Joey, Kömür ve Karbon. Bir de fizyoterapist arkadaşım Jaqueline C. Altan'ın köpekleri Takkie ve Toby var ekibimizde. Toby henüz öğrenci. Bize önderlik eden Joey'imizi ne yazık ki 2010 yılının kasım ayında kanser nedeniyle kaybettik. Çalışkan kızım Kömür, siyah bir Labrador. Babası ve dedesi narkotik dedektör köpekler. Tam bir görev köpeği. Üçüncü köpeğimiz Karbon, yaklaşık dört yaşında siyah Flat-Coated Retriever ırkı dişi bir köpek. Joey' nin kaybından sonra terk edilmiş ve kötü muameleye uğramış bir halde sokakta bulduk onu. Önce kendi rehabilite oldu, şimdi çocuklara yardım ediyor.

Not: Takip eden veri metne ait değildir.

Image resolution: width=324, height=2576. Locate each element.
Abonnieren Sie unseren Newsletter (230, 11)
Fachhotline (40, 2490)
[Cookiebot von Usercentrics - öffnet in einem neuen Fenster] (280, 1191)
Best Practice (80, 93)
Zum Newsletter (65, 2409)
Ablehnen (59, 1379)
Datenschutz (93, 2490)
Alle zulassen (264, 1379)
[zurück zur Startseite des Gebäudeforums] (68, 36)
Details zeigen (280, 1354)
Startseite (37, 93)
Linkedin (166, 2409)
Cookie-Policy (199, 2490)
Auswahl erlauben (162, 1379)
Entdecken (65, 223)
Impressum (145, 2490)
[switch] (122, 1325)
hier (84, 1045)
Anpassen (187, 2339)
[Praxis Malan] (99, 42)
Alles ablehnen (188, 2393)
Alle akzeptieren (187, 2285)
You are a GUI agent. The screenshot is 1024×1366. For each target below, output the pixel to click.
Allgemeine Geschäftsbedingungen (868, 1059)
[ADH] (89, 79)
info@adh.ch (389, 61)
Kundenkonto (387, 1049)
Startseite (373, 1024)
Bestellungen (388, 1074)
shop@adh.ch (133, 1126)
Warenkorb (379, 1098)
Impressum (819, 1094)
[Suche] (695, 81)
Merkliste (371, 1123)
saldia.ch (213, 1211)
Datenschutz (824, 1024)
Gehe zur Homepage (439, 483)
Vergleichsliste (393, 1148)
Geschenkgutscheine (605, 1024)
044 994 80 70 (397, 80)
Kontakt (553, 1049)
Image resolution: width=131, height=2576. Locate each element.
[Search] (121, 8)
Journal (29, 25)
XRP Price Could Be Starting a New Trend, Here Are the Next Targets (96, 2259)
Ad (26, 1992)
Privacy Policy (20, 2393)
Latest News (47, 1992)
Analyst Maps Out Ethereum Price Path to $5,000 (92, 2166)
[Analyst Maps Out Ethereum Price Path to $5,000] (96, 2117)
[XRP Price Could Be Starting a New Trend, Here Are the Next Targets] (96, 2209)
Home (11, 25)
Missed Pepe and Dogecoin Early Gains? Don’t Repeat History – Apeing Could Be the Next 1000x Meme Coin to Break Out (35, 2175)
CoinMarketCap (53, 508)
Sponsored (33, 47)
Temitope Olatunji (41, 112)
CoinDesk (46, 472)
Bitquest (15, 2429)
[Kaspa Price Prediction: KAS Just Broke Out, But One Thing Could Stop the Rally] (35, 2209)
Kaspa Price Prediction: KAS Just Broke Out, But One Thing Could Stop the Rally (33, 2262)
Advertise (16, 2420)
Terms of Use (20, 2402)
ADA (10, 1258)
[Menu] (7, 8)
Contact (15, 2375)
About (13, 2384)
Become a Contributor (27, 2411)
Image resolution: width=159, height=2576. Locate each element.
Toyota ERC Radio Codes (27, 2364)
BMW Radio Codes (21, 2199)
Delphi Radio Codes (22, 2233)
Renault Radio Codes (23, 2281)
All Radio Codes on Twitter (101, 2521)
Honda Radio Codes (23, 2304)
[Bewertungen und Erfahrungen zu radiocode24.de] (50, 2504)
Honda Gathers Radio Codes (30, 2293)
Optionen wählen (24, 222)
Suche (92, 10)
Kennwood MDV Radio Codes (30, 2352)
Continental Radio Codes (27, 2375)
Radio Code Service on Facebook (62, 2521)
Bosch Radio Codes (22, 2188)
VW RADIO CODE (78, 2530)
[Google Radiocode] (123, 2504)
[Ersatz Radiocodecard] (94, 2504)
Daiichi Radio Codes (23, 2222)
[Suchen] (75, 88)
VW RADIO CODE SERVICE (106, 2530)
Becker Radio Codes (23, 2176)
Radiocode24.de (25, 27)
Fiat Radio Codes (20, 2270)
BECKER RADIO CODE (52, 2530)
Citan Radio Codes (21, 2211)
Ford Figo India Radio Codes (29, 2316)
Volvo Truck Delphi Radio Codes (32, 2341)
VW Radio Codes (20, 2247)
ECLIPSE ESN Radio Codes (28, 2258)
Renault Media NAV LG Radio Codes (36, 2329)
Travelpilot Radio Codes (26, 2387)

Takkie ise evlat edinilmiş minik boy dişi bir terrierdi. Ne yazık ki Joey'nin ardından onu da zehirlenme sonucu kaybettik. Toby yaklaşık üç yaşında erkek terrier. Öğrenci köpek olarak eğitimi devam ediyor. Hepsinin özelliği dost canlısı, sosyal, eğitilebilirliği yüksek ve itaatkar olmaları. Eğitimleri hiç bitmeden devam ediyor. Tüm bu aşamalardan başarı ile geçen köpek terapi sırasında sizi yarı yolda bırakmayacak bir ekip arkadaşı oluyor. Çocuklar ve köpekler arasındaki o büyülü enerji inanılmaz oluyor."
Etkileyici Vakalar
Vücudu Kömür Sayesinde Gevşedi
Tüm vücudunu kullanmakta, konuşmakta ve yemek yemekte zorluk çeken bir çocuk, Kömür'le geçirdiği birkaç seansla büyük gelişim gösterdi. Eli ile yemek yedirmek, üzerinde yatıp Kömür'ü uyutmak, balonla onu oynatmak için büyük çaba sarf etti. Bu esnada elleri ve vücudu gevşedi, elleri daha kolay açılmaya başladı. Kömür'e komutlar vermek için konuşmaya çabaladı. En önemlisi de seansın her dakikasında mutlu oldu. Dilek Tunçay bu çocuğun annesinin söylediklerini hiç unutamıyor: "Kömür'ü tanımadan önce köpekleri sevmezdim. Ama Kömür'ün oğlum için yaptıklarını gördükten sonra şimdi köpeklere saygı duyuyorum."
Yeme Sorunu Çözüldü
Asperger sendromlu, köpeklerden korkan bir çocuktu. En temel problemlerden birisi beslenme sorunu idi. Çünkü sadece jambonlu ya da sosisli sandviç yiyor, başka bir şey yemeyi kesinlikle reddediyordu. Köpeklerin resminden bile korkmasına rağmen onları çok merak ediyordu. Duysal entegrasyon terapisi ile birlikte köpekle terapiye başladık. Yoğun bir çalışmanın ikinci ayında Kömür ile aynı salonda oyun oynamaya başladı. Sonraki dönemde ona dokunmaya ve onun için yemek yapmaya başladı. Yaptığı yemekleri ona yedirmeye ve sonrasında yaptığı yemeklerin tadına bakmaya başladı. Şimdi her şeyi yiyor.